*Task brief*: Lay out the records from the line with "The height and width of the screenshot is (306, 544)." up to and including the line with "coordinates (19, 96)." as a Markdown table with columns Row and Line, skipping blank lines. Leave the pictures out.

*Supplied information*:
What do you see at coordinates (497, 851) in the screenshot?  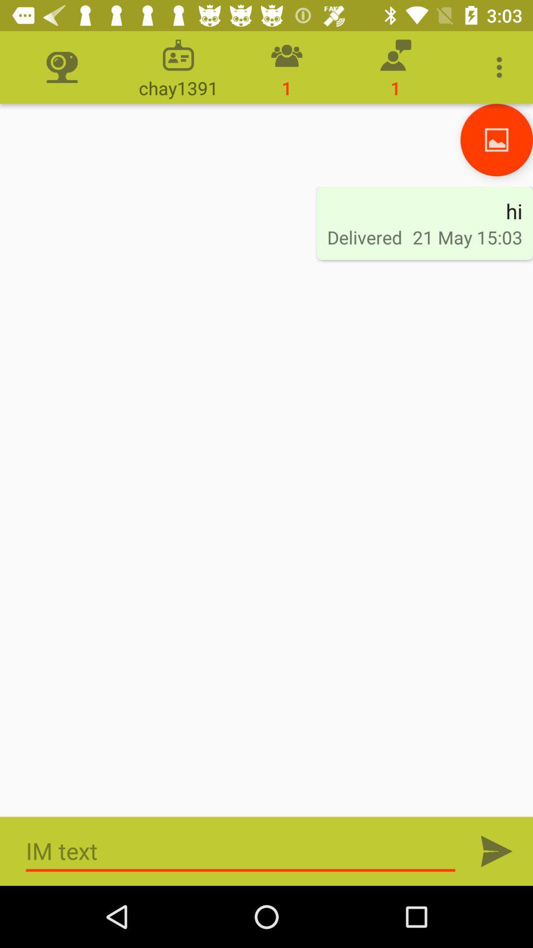 I see `send` at bounding box center [497, 851].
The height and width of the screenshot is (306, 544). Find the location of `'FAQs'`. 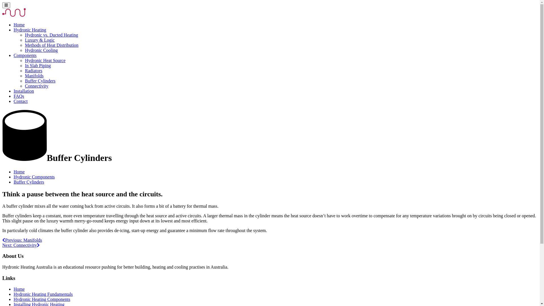

'FAQs' is located at coordinates (19, 96).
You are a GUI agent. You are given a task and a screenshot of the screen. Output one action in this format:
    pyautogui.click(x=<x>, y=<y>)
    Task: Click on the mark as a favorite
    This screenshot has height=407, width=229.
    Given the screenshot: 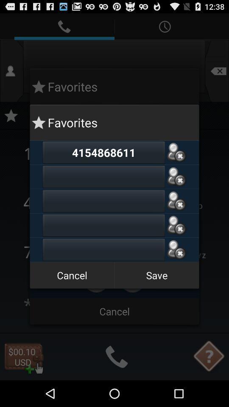 What is the action you would take?
    pyautogui.click(x=176, y=201)
    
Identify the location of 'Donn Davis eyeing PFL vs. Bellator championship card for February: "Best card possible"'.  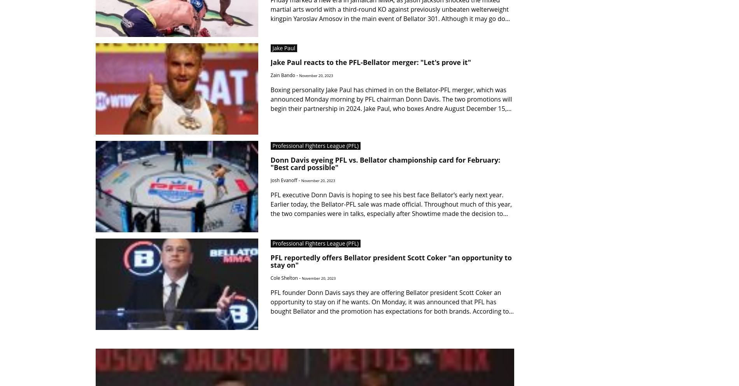
(385, 163).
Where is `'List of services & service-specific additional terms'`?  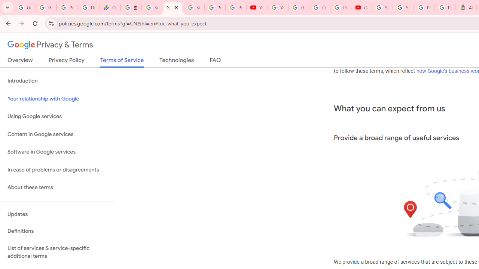
'List of services & service-specific additional terms' is located at coordinates (56, 252).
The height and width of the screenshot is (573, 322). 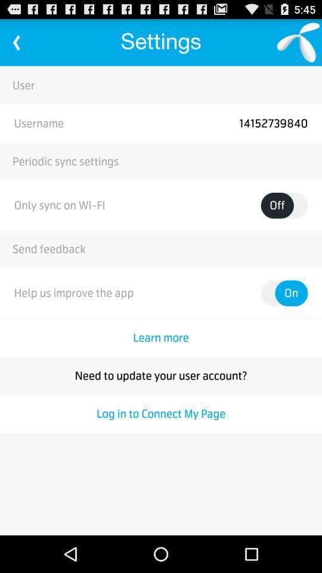 What do you see at coordinates (161, 338) in the screenshot?
I see `the learn more icon` at bounding box center [161, 338].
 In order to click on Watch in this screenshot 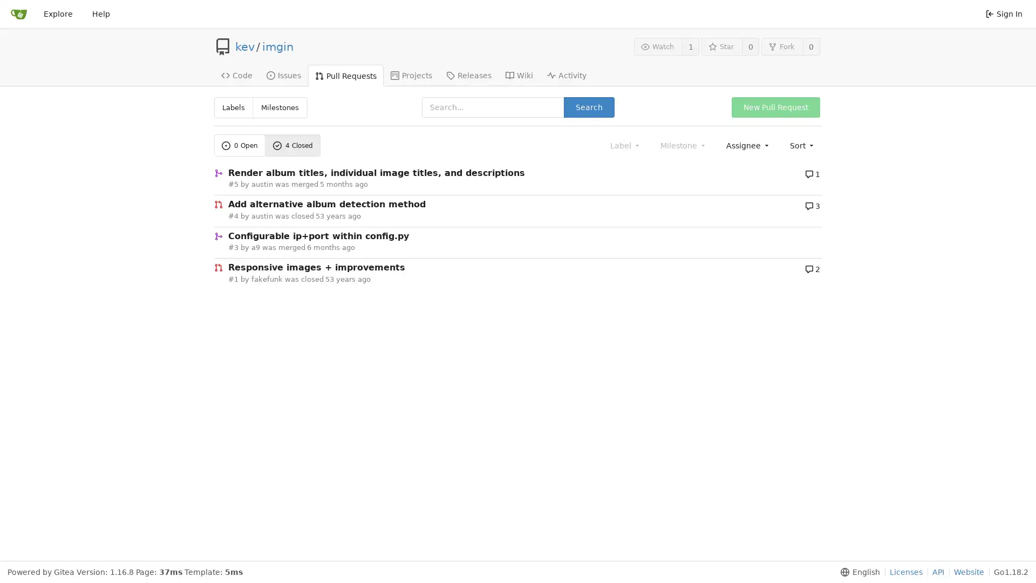, I will do `click(657, 46)`.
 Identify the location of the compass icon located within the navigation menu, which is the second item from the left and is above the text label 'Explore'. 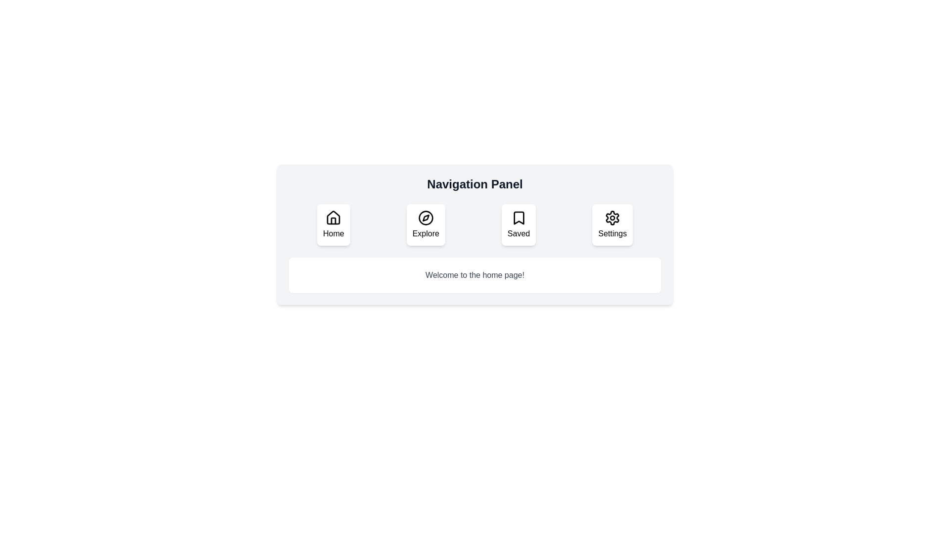
(426, 217).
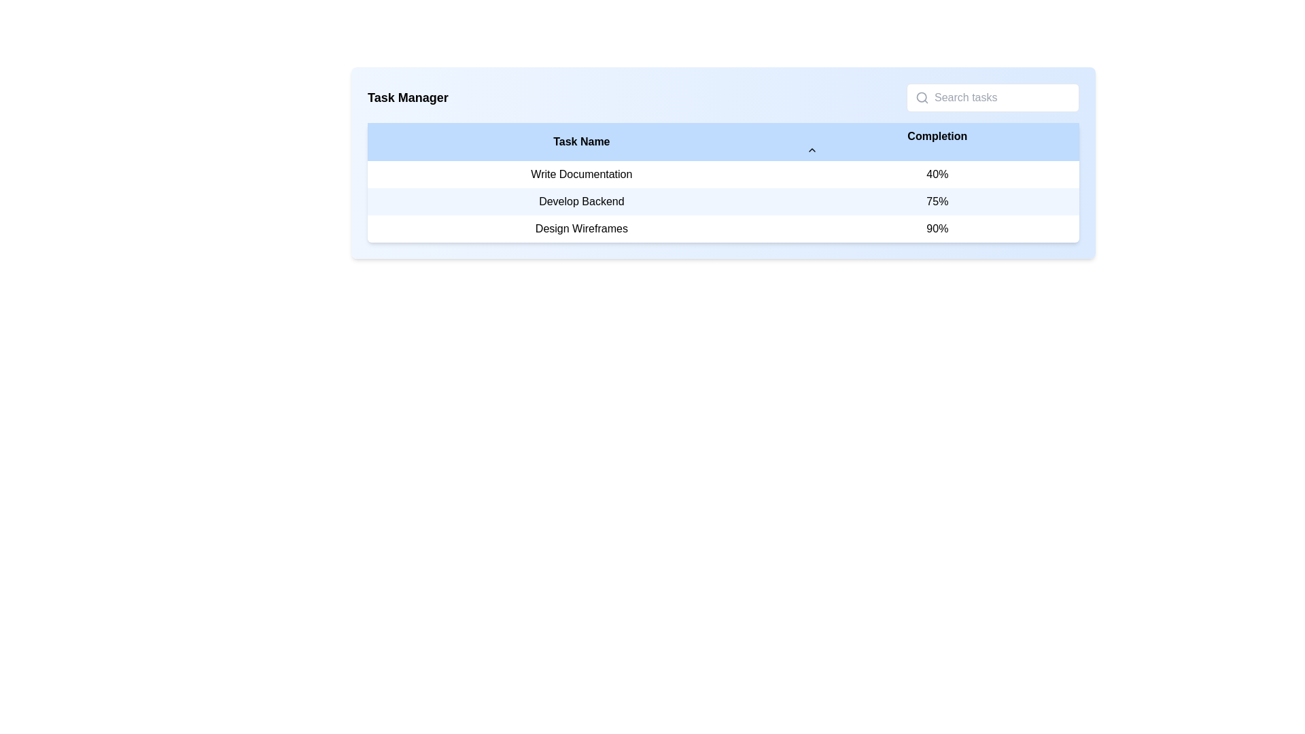 The height and width of the screenshot is (734, 1305). What do you see at coordinates (936, 141) in the screenshot?
I see `the column header labeled for task completion percentages` at bounding box center [936, 141].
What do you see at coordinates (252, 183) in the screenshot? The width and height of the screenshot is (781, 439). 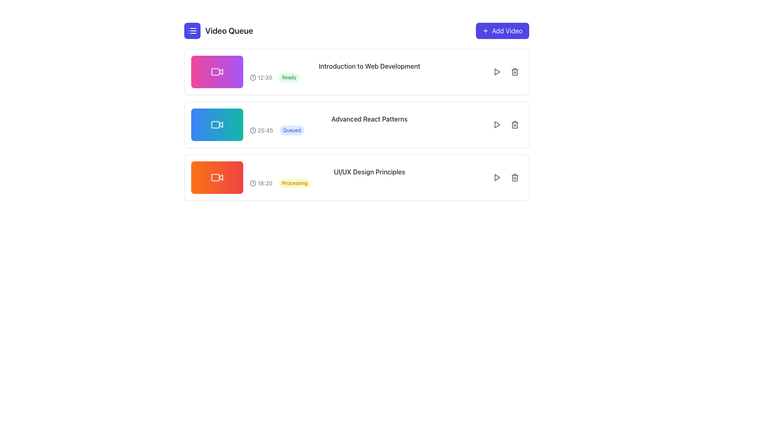 I see `the decorative icon that indicates the timestamp '18:20', positioned in the third row of the video entry list, to the left of the timestamp text` at bounding box center [252, 183].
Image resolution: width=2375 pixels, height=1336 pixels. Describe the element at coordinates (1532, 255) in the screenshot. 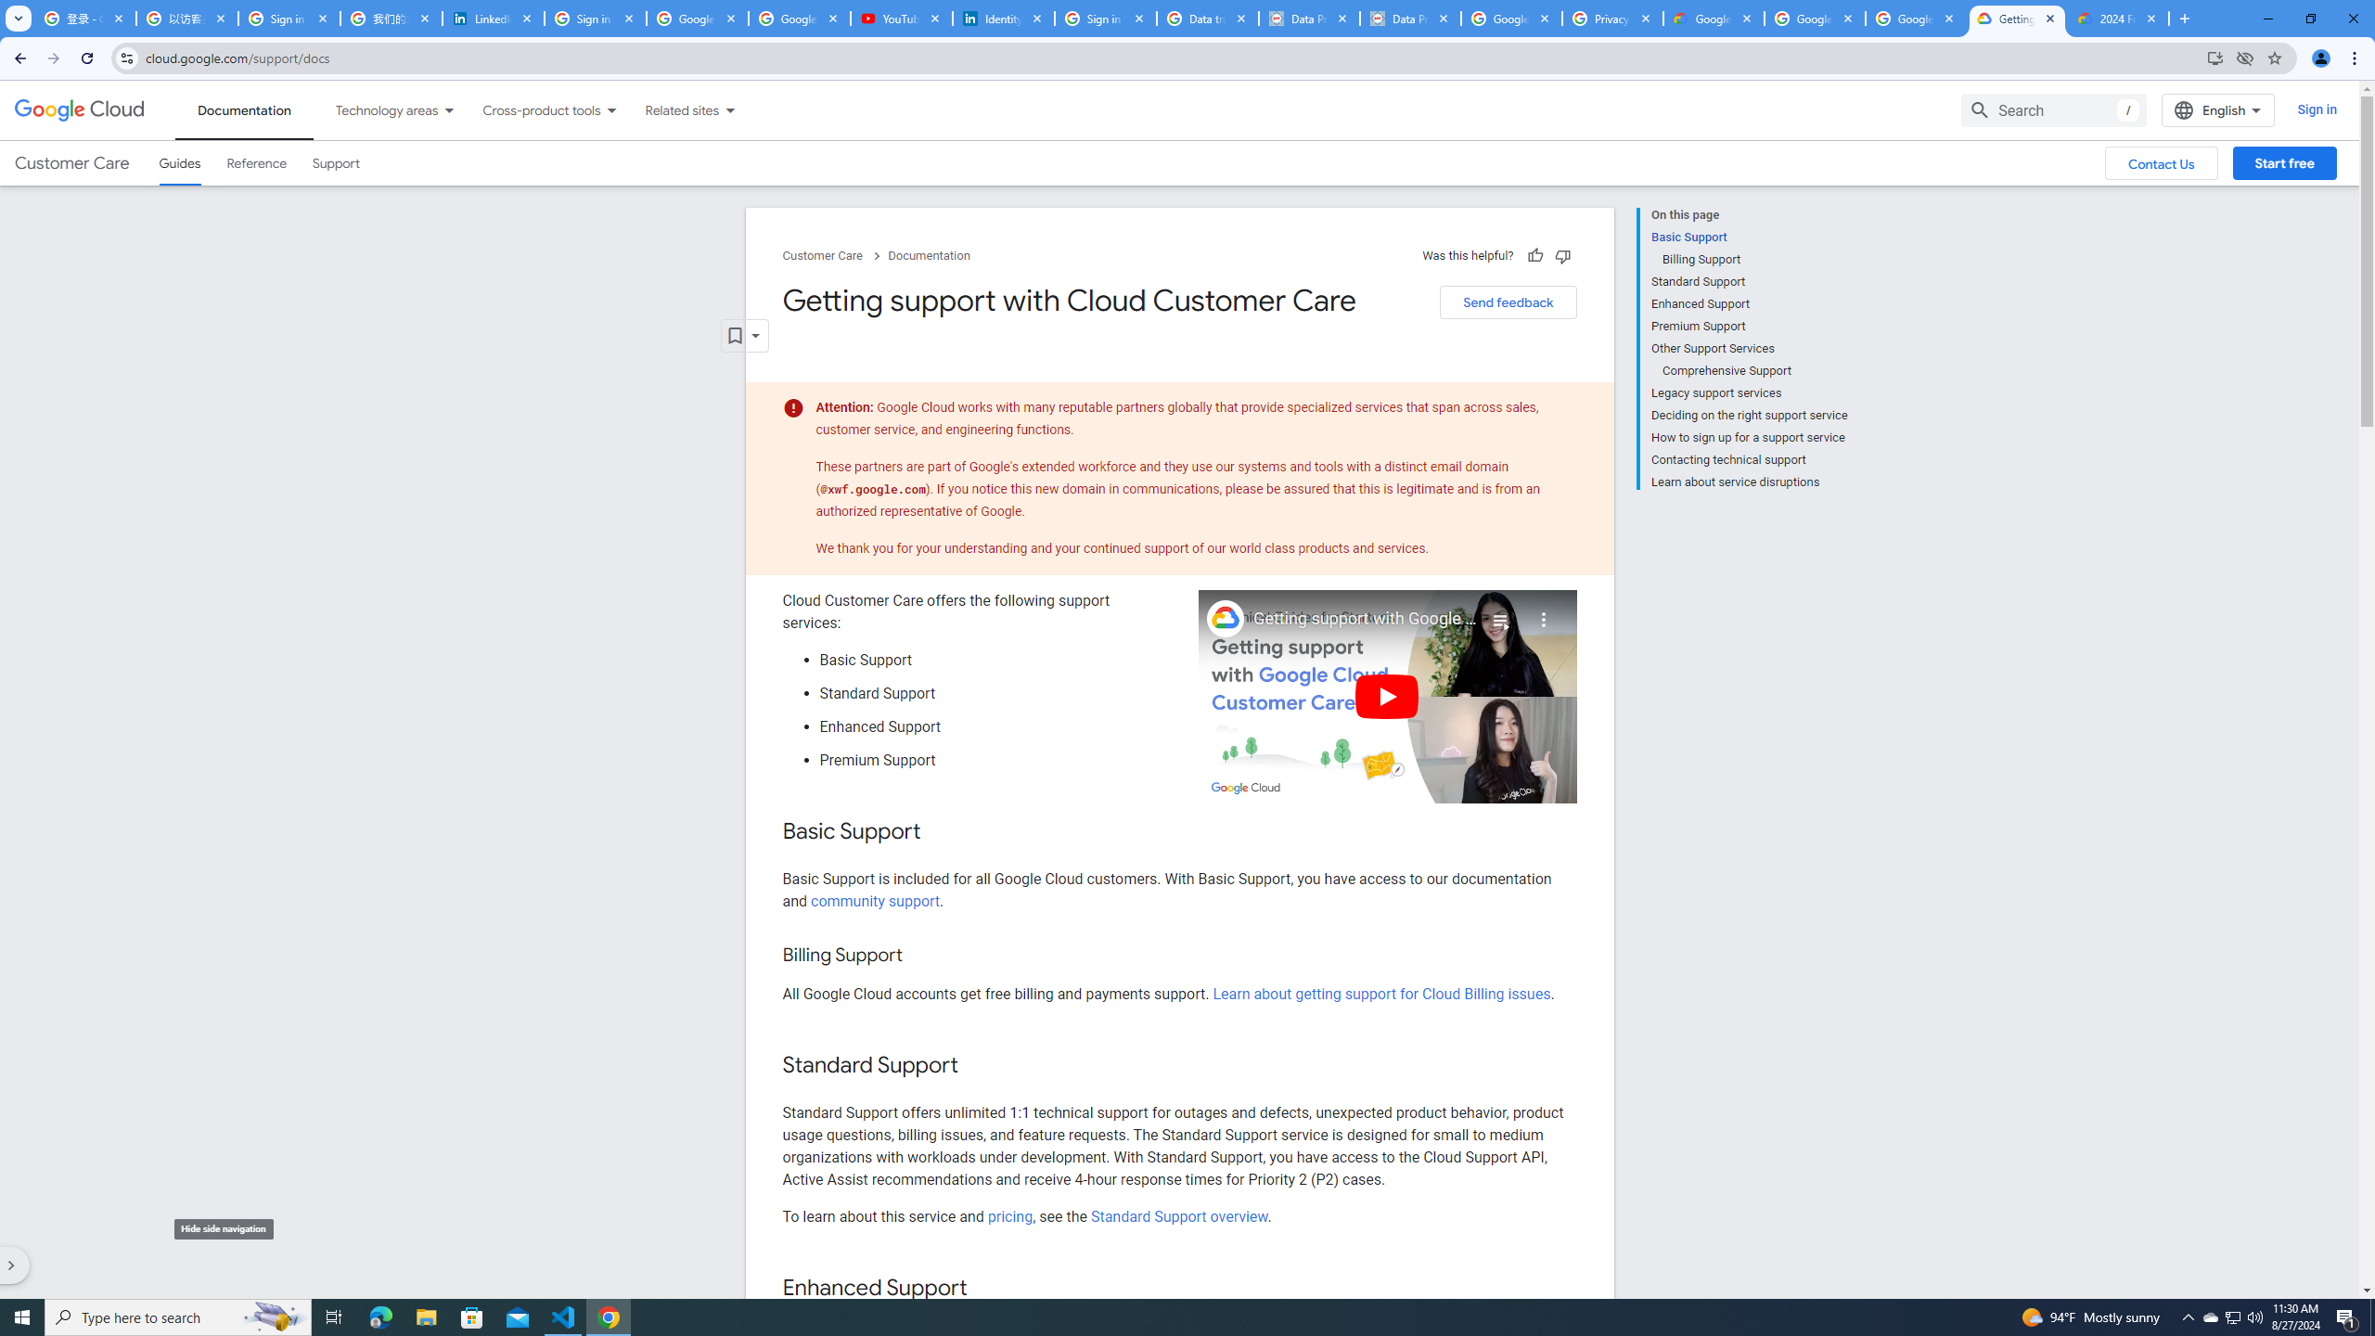

I see `'Helpful'` at that location.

*Output of the exercise*:
| Row | Line |
|---|---|
| 1 | The height and width of the screenshot is (306, 544). Find the location of `'FAQs'`.  |
| 2 | 'FAQs' is located at coordinates (19, 96). |